Entre le 2 mai 2023 et le 26 novembre 2023, les époux [F] ont payé à [O] [U] la somme de 15 800 euros en plusieurs versements.
Après plusieurs mois d’attente, les travaux d’installation de la pompe à chaleur n’ont pas été exécutés.
Par acte de commissaire de justice du 9 août 2024, les époux [F] ont fait assigner [O] [U] devant le tribunal judiciaire de Thonon-les-Bains aux fins de résiliation de contrat et remboursement d’acompte versé.

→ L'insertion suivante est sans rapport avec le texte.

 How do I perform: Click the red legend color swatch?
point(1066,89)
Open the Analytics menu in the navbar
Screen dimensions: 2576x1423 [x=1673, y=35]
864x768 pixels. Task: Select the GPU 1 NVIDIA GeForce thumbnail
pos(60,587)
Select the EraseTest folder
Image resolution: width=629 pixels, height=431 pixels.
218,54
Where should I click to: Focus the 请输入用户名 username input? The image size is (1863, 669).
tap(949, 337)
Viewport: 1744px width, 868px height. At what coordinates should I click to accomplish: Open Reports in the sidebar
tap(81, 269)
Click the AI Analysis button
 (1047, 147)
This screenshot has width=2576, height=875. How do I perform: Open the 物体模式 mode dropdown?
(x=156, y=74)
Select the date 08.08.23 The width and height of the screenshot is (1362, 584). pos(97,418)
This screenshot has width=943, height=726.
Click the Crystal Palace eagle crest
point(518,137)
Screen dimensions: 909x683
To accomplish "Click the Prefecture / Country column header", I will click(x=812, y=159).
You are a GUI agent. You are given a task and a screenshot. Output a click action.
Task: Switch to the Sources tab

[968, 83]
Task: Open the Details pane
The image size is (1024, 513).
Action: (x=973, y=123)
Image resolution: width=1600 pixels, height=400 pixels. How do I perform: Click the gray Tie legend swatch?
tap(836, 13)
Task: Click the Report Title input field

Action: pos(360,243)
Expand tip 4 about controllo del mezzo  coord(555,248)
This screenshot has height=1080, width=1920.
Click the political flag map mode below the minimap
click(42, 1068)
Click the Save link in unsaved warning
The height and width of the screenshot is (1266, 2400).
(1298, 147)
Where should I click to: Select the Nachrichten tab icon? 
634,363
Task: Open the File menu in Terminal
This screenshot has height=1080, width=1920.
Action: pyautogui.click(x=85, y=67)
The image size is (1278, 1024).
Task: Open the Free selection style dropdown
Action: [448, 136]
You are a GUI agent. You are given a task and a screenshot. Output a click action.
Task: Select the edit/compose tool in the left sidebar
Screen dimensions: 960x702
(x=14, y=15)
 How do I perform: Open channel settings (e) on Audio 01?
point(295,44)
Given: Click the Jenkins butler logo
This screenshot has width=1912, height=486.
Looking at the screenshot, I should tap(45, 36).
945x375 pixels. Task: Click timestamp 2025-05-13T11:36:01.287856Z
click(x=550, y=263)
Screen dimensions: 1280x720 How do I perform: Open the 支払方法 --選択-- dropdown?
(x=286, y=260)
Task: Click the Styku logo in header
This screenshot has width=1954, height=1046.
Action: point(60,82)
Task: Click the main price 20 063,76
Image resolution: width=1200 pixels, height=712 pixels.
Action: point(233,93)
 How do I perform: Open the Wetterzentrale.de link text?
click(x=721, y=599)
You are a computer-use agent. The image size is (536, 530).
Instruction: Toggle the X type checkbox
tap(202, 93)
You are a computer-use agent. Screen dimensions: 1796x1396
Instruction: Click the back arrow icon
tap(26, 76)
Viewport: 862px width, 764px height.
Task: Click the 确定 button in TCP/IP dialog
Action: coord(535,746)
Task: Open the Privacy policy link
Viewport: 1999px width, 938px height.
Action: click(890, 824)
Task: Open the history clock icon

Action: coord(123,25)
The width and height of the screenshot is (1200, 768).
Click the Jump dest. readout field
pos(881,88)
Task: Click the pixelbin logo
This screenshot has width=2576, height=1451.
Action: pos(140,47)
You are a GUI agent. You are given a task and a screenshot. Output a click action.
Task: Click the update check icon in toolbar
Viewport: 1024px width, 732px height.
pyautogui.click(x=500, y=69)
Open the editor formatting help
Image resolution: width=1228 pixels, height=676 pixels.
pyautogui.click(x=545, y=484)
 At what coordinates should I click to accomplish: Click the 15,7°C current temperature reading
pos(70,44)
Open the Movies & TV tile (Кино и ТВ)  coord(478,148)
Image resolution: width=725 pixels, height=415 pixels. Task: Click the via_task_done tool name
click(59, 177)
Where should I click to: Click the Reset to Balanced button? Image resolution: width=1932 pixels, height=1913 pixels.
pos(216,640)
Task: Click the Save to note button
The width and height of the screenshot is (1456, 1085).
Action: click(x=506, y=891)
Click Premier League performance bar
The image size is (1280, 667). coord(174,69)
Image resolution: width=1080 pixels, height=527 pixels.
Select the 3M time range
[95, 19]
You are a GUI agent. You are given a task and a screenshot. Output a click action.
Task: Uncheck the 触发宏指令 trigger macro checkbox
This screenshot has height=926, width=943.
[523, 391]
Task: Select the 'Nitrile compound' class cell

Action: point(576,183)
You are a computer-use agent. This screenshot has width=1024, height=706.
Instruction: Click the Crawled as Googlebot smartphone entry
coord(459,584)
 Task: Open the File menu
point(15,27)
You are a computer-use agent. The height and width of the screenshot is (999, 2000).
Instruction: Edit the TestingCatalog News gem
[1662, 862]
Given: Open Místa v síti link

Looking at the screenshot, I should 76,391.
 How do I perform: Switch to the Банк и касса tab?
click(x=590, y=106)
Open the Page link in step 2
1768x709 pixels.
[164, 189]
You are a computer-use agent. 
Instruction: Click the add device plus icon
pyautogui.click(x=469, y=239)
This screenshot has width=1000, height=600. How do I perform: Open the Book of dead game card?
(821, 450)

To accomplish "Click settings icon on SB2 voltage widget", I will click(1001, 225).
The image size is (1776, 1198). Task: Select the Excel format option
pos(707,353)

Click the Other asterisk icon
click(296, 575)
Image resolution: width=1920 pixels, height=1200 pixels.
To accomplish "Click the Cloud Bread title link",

Aux termes de leur assignation, à laquelle il sera renvoyé pour un plus ample exposé des moyens, les époux [W] sollicitent du tribunal, au visa de l’article 1231-1 du code civil, qu’il :
— résilie le contrat du 17 novembre 2023 entre eux et [O] [U] s’agissant de l’installation d’une pompe a chaleur,
— condamne en conséquence [O] [U] à leur payer la somme de 15 800 euros outre intérêts au taux légal à compter de la signification de l’assignation,
— condamne [O] [U] à leur payer la somme de 2000 euros au titre de l’article 700 du code de procédure civile,
— condamne [O] [U] aux dépens.
[O] [U] n’a pas constitué avocat et n’a donc pas conclu.
La clôture de l’instruction a été fixée au 17 décembre 2024 par ordonnance du même jour.
L’affaire a été appelée à l’audience du 1er septembre 2025 et le jugement a été mis en délibéré au 3 novembre 2025.
MOTIFS
À titre liminaire, sur la qualification du jugement
Aux termes de l’article 472 du code de procédure civile, si le défendeur ne comparaît pas, il est néanmoins statué sur le fond. Le juge ne fait droit à la demande que dans la mesure où il l’estime régulière, recevable et bien fondée.
Conformément aux dispositions des articles 473 et 474 du code de procédure civile, lorsque le défendeur ne comparaît pas, le jugement est rendu par défaut si la décision est en dernier ressort et si la citation n’a pas été délivrée à personne.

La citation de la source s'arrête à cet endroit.